**SET TASK 1:** According to the forum thread about the toilet bowl Chihuahua, what does KittyD say about the condition of the toilet bowl?
**SET TASK 2:** Extend the forum thread about the toilet bowl Chihuahua, starting right after its last line.

# You guys and your silly Teacups.....



## KittyD (Apr 2, 2010)

I have something better! 





:coolwink:










Ahem, 










Hi my fellow Chiwow rawrs  I'm not a teacup I'm a toilet bowl Chi! 


*Disclaimer no Chihuahua was harmed in the taking of this picture*


----------



## flippedstars (Dec 16, 2009)

Hahahahahahahahaaaa


----------



## TLI (Sep 3, 2008)

ROFLMBO!!! OMG! That poor baby! I am loving all the new size terms for our Chi's. We have teacups, soup bowls, plates, and now toilet bowl Chi's. hahahahahahaha! Love the pic of Mr. B!!! Sooooooo cute!!!

PS~ Wonder if we can convince AKC to acknowledge these new terms?


----------



## KittyD (Apr 2, 2010)

He was just not a happy camper about that situation, it was too funny to not do it though.
The toilet bowl is brand new and obviously had no water in it


----------



## foggy (Oct 12, 2009)

Bahaha! Tea cup chi's have nothing on toilet bowl chi's! Bijou has the cutest wittle face, he even makes standing in a toilet look cute.


----------



## TLI (Sep 3, 2008)

Oh the torture. :lol:


----------



## KittyD (Apr 2, 2010)

He was trying sooo hard to climb out :lol:


----------



## foggy (Oct 12, 2009)

You can tell! The look on his face is.. ok seriously.. get me out of here.. this is not funny. :lol:


----------



## TLI (Sep 3, 2008)

Let me out Mama, let me out!! Pwease don'tz fwush mez! I pwomise I neber do itz againz! :lol:


----------



## KittyD (Apr 2, 2010)

:lol: :lol:


----------



## Adrienne (Apr 3, 2009)

hahahahahaha


----------



## KittyD (Apr 2, 2010)

He's across the room from me stuck on the couch right now giving me the same pleading look " pweeeeeeeaaaaase come rescue me" :lol:


----------



## ChiWOWa (May 4, 2010)

Ohh that is Classic!!!!I love it...is he being toilet trained?


----------



## Ivy's mom (Feb 15, 2008)

Heee hee....omg, that is just too funny.


----------



## amyalina25 (Jan 10, 2011)

hahaha hilerious photo!!!


----------



## michele (Jan 12, 2009)

Send it into a dog mag sure it would win !


----------



## KittyD (Apr 2, 2010)

**DATA LINES:**

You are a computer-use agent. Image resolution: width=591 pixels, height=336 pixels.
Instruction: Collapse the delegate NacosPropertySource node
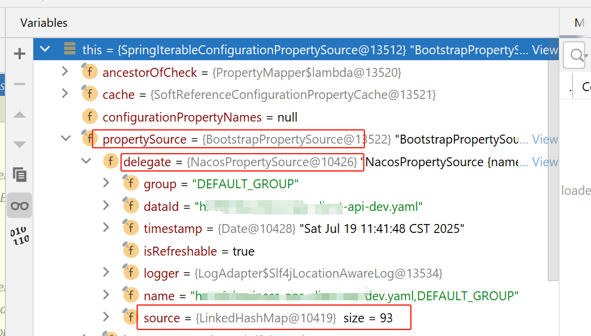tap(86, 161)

**EXPECTED OUTPUT 1:** It was brand new and had no water in it.

**EXPECTED OUTPUT 2:**
Never thought of that Michelle, hmm it was just an iPhone snap from a bit ago.


----------



## 2Cheese (Feb 21, 2010)

LOL!!!! Too cute


----------



## Brodysmom (Jan 8, 2009)

ha ha! He looks so cute in there! Hilarious!


----------



## jazzman (Apr 8, 2009)

Wow, I wasn't expecting that when I opened this thread !
Don't flush


----------



## rms3402 (Dec 2, 2010)

LOL!!!! This is so funny!!! His poor little face... Mom! Why are you doing this to me?! 

HAHA! So cute.


----------



## Pinkchi (Nov 21, 2008)

ooooomg I want a toilet bowl chi! 

Ha ha ha ha that pic is soo funny! xx


----------



## Tyson's Mum (Dec 26, 2010)

Haha that's brill.....in the UK he would be a "Loo Chi!" hehe


----------



## N*T*M*4U (Nov 10, 2008)

HAHAHAH....Toilet bowl chi...too cute and funny!!


----------



## KittyD (Apr 2, 2010)

jazzman said:


> Wow, I wasn't expecting that when I opened this thread !
> Don't flush


That's the point! :lol:


----------



## lynx8456 (Feb 26, 2009)




----------



## Kioana (Mar 1, 2005)

lol chippl should get "like " buttons!


----------



## FBRaRrN (May 1, 2006)

So cute I LOVE that.


----------



## KayC (May 3, 2005)

HAHA That is so funny.....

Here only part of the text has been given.